$1M gift will expand cancer drug trials
Wichita ? A former Kansas lawmaker’s bout with cancer led him to donate $1 million toward research in his home state.
Frank Gaines, who served in both houses of the Legislature and is now a member of the Kansas Board of Regents, was treated for esophageal cancer last year at the Mayo Clinic.
“I can afford to do that, but a lot of people can’t,” said Gaines, 72, who lives in Hamilton.
The gift from Gaines and his wife, Beverly, was announced Thursday.
It will fund a professorship in Wichita for the Kansas University Cancer Center and will help bring early stage cancer drug trials to the Wichita area.
The new professor will be the medical director of the center’s oncology outpatient unit and will be responsible for developing a Phase I clinical trial research program.
Phase I is the earliest stage of human testing.
“These types of trials really represent the cutting edge,” said Roy Jensen, director of the Kansas Masonic Cancer Research Institute, the research arm of the Cancer Center.
Phase II and III testing already is available in Wichita through the Wichita Community Clinical Oncology program, a cooperative of doctors and hospitals throughout the state.
The gift is part of the Kansas Masonic Foundation’s Partnership for Life Campaign, which is trying to raise $15 million to support the research institute’s long-range plan.
The institute also is trying to earn designation as a cancer care center from the National Cancer Institute and has pledged to serve all of Kansas and the Midwest.
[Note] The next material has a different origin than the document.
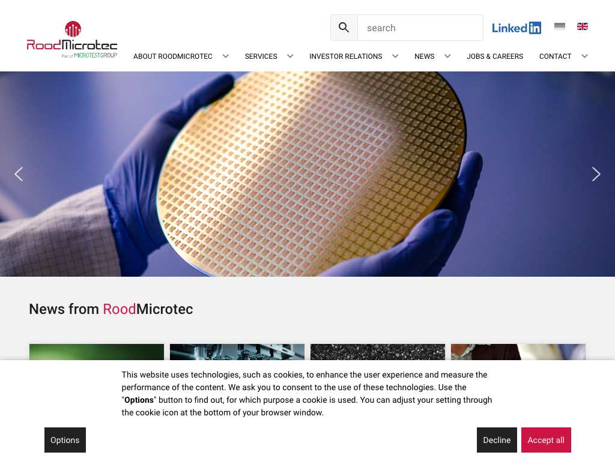The image size is (615, 461).
Task: Decline cookies
Action: click(x=497, y=440)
“We really want to be a different kind of cancer center,” Jensen said. “This is a great way to demonstrate that.”
The research institute’s push for federal designation also figured into Gaines’ decision.
“I’m a strong believer in higher education, and there’s all kinds of colleges and universities to help,” Gaines said. “But I think it’s very, very important to Kansas” to get the federal cancer center designation.